INSTRUCTIONS FOR THE TASK
Pull out every line below containing the word "column".

[Stored data]
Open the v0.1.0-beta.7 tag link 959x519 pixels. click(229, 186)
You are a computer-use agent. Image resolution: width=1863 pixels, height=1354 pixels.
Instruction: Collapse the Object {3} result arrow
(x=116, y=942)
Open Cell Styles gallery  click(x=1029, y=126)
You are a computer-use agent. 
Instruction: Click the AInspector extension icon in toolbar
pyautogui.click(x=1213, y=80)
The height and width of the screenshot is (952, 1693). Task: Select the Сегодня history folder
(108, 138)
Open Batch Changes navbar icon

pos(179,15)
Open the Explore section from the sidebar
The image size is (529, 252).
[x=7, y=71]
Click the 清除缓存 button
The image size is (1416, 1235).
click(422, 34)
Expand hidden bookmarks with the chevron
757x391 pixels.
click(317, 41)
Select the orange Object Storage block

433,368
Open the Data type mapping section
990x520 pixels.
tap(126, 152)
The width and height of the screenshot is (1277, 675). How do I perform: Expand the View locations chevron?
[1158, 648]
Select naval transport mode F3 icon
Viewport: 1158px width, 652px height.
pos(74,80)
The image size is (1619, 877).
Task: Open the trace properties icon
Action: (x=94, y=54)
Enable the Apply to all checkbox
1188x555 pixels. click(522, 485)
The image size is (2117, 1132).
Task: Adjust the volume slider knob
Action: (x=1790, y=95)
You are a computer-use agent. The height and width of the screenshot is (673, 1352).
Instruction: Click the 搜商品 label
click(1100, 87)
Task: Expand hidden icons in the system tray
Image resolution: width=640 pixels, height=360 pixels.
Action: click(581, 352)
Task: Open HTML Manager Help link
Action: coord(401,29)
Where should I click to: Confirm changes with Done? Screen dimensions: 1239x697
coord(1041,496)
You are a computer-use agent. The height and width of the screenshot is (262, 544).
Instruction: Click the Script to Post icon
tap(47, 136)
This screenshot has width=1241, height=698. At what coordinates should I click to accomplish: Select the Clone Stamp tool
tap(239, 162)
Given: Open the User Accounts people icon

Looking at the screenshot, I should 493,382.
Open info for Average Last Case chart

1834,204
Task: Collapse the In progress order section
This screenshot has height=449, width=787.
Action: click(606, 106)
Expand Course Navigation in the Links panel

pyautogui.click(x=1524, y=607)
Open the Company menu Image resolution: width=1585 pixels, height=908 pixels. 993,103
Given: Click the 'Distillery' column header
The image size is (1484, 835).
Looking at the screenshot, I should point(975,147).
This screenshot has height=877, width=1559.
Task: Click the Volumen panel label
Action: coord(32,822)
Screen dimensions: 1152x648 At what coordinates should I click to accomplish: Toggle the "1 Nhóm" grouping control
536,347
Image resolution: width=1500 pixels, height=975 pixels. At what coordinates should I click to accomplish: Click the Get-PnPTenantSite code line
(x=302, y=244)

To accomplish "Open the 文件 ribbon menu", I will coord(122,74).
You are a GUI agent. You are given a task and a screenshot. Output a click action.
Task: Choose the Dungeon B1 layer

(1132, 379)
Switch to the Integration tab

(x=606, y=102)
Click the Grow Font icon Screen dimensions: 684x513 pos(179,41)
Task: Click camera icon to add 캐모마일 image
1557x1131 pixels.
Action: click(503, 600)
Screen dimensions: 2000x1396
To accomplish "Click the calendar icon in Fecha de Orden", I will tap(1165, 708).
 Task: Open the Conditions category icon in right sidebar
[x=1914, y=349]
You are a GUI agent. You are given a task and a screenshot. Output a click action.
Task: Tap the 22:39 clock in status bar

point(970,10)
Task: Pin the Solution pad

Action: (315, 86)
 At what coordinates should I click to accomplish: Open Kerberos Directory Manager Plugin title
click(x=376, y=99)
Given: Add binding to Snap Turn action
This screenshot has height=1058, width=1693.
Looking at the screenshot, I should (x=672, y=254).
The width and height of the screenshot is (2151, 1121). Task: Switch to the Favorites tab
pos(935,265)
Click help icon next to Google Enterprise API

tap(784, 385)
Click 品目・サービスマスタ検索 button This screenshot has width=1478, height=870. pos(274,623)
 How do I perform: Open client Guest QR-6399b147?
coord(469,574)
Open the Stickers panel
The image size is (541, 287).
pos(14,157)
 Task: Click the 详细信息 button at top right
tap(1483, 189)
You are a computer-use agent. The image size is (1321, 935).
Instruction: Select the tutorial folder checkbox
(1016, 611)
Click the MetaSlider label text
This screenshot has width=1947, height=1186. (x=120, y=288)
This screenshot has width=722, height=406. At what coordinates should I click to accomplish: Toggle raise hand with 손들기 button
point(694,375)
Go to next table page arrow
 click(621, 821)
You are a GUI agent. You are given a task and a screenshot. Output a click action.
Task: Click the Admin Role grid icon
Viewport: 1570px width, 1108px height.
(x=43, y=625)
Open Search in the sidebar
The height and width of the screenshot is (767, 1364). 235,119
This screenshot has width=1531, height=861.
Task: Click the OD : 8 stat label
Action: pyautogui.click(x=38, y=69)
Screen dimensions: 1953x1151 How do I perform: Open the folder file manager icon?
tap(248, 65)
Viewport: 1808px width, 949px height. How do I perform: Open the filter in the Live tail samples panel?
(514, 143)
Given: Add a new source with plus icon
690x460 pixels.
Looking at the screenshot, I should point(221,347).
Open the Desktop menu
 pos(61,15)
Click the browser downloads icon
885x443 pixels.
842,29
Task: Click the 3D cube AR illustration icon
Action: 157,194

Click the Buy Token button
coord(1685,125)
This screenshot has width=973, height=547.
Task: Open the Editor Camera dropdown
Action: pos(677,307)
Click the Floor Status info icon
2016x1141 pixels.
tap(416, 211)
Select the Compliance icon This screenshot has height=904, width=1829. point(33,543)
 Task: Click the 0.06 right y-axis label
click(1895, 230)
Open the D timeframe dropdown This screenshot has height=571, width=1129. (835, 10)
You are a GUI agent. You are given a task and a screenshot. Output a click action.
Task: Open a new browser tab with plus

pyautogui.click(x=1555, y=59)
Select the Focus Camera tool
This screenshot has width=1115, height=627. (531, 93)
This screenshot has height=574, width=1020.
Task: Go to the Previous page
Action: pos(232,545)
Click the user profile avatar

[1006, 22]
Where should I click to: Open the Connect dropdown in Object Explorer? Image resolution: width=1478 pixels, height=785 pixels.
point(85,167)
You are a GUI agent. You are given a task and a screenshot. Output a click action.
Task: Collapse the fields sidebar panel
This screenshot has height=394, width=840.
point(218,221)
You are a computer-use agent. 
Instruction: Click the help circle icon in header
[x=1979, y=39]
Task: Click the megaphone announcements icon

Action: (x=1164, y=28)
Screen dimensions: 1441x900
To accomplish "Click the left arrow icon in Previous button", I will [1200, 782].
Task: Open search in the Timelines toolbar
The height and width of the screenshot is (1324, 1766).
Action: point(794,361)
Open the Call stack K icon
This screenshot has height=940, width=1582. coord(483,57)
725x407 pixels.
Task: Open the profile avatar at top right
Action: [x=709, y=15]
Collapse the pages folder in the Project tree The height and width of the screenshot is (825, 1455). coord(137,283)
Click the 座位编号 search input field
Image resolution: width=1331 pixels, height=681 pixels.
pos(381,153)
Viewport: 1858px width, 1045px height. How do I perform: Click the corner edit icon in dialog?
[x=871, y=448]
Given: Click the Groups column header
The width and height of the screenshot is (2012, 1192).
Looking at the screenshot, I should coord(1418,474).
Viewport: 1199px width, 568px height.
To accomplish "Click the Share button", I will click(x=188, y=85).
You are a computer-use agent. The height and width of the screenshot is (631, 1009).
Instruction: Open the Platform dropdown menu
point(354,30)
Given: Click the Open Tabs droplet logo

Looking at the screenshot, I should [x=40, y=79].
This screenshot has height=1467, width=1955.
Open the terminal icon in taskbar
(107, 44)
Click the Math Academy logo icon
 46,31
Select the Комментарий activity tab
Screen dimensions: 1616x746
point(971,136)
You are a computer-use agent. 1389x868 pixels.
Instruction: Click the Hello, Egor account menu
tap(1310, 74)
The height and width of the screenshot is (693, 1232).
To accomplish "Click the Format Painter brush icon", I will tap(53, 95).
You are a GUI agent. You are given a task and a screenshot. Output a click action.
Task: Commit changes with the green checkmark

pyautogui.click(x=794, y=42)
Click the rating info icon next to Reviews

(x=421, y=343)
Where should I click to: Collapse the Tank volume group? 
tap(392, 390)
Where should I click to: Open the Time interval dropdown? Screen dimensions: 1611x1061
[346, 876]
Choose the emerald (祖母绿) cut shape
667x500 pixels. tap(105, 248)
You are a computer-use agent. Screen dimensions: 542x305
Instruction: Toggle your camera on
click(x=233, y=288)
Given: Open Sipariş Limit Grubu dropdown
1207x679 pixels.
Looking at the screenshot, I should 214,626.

ANSWER BELOW
Given: Click the 'Distillery' column header
Given: Click the Groups column header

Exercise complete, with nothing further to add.